La oposición de muchos conservadores a los debates en torno a la alteración del clima se ve magnificada por la religión y la clase. Los del movimiento de protesta fiscal tea party tienden a poner en duda lo que dice una élite que se da demasiada importancia. Los evangélicos sospechan desde hace mucho tiempo de la ciencia secular, que tradicionalmente ha sido motivo de sospecha de la influencia religiosa. Entre algunos colectivos, el escepticismo en torno al calentamiento global se ha convertido en símbolo de identidad social — el equivalente cultural a llevar una funda de arma de fuego o el símbolo cristiano de los peces cruzados.
Pero con independencia de lo interesante que sea esto a nivel psicológico, no tiene nada que ver con la ciencia en cuestión. Incluso si todos los ecologistas fueran socialistas y seculares e insufribles y partidistas hasta la médula, ello no alteraría la realidad de la temperatura de la Tierra.

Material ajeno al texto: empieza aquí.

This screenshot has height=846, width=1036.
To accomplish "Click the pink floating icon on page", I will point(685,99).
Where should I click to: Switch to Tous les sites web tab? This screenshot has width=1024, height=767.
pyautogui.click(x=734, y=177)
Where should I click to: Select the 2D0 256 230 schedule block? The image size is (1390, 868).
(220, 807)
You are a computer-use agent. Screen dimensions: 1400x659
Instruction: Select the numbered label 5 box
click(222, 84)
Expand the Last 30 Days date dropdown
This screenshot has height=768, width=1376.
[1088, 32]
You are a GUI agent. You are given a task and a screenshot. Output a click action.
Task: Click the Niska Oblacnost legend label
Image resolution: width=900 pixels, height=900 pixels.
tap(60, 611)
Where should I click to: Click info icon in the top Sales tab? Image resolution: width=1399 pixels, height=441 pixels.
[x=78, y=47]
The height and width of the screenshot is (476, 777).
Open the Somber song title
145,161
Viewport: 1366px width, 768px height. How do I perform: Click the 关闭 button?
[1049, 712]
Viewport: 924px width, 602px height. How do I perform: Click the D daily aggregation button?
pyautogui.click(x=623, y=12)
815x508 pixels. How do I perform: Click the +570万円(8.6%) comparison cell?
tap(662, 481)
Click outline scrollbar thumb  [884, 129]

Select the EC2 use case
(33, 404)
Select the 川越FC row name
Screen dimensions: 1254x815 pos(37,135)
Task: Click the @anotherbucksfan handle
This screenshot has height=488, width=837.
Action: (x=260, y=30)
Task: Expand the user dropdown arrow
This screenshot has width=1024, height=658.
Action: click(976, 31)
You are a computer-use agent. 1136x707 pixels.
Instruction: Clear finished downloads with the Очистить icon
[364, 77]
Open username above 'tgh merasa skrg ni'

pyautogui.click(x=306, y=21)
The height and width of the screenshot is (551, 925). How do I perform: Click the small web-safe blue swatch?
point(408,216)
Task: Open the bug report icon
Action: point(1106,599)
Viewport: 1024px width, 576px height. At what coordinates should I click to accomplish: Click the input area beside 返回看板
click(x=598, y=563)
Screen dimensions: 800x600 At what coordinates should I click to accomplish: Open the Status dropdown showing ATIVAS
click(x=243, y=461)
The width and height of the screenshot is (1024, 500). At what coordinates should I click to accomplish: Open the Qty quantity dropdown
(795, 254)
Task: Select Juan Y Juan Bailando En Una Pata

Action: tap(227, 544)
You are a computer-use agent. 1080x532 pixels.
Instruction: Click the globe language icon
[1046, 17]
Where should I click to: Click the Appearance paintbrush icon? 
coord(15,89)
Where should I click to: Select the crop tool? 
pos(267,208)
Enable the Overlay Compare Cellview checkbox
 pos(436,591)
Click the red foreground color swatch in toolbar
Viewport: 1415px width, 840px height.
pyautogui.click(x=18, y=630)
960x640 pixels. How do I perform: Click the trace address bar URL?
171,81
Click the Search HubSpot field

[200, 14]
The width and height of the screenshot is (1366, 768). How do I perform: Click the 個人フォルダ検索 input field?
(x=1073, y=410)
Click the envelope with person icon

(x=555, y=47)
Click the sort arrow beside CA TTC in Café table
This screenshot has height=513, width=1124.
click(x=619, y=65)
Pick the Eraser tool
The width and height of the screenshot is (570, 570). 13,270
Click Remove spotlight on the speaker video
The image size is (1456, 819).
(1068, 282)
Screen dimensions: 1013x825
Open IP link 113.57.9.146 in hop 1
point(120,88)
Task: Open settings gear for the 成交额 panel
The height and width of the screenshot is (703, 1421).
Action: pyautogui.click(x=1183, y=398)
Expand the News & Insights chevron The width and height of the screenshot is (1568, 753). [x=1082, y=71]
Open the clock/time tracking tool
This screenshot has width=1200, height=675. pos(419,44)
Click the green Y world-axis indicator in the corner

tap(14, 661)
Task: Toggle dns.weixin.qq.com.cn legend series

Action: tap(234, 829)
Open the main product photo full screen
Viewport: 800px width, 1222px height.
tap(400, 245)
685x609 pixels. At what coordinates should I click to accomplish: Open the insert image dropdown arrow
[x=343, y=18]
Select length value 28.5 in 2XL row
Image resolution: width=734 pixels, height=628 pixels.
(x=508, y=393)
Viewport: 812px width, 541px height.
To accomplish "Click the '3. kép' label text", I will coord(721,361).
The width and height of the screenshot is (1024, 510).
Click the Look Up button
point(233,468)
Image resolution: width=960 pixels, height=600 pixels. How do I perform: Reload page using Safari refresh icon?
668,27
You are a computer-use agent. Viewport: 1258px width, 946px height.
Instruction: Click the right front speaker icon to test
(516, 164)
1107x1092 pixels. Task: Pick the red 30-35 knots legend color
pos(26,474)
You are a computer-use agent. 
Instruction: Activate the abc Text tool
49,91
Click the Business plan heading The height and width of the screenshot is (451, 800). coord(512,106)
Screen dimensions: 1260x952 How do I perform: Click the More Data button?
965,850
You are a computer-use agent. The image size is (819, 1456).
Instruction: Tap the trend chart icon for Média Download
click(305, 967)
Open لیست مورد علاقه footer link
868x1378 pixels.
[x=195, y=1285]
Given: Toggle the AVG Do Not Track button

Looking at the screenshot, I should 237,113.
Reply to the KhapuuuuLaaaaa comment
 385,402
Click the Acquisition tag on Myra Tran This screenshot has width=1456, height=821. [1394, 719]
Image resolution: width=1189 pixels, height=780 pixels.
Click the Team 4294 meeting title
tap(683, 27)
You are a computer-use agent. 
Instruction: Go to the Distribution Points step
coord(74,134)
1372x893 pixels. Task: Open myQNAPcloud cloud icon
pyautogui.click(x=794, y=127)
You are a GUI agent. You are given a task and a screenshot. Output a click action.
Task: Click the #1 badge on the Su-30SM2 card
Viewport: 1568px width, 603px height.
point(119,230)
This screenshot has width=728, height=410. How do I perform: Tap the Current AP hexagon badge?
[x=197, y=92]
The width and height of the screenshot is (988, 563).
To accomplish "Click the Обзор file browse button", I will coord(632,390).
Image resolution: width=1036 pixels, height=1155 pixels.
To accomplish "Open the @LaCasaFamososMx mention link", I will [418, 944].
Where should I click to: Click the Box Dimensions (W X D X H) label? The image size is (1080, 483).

Desde la década de los 50, las temperaturas globales se han incrementado nueve décimas partes de grado Celsius, conclusión reciente del Berkeley Earth Surface Temperature Project, lo que coincide con un importante incremento de los gases de efecto invernadero producidos por los seres humanos. Esta explicación es la más consistente con la ubicación del calentamiento a nivel atmosférico. Es la que mejor explica el cambio en las cosechas, el descendiente número de especies, el adelgazamiento de los casquetes y el creciente nivel del mar. Los científicos no están seguros del ritmo del futuro calentamiento. Los cálculos oscilan entre dos grados Celsius y cinco grados Celsius a lo largo del próximo siglo. Pero el calentamiento ya está teniendo lugar con mayor rapidez de la que pueden adaptarse muchas plantas y animales.
Estos hechos no dictan una respuesta política concreta. Con Japón, Canadá y Rusia retirándose de Kyoto, la construcción de un régimen global de regulación de las emisiones parece improbable, y puede que nunca haya sido posible. El uso generalizado de la energía nuclear, la conservación de los bosques pulmón que consumen el carbono y el impulso a las nuevas tecnologías energéticas son más prometedores.
Pero cualquier enfoque racional exige cierta distancia entre ideología y ciencia. El origen y la destrucción del sustrato no son cuestiones morales, ni el motivo idóneo de un conflicto ideológico.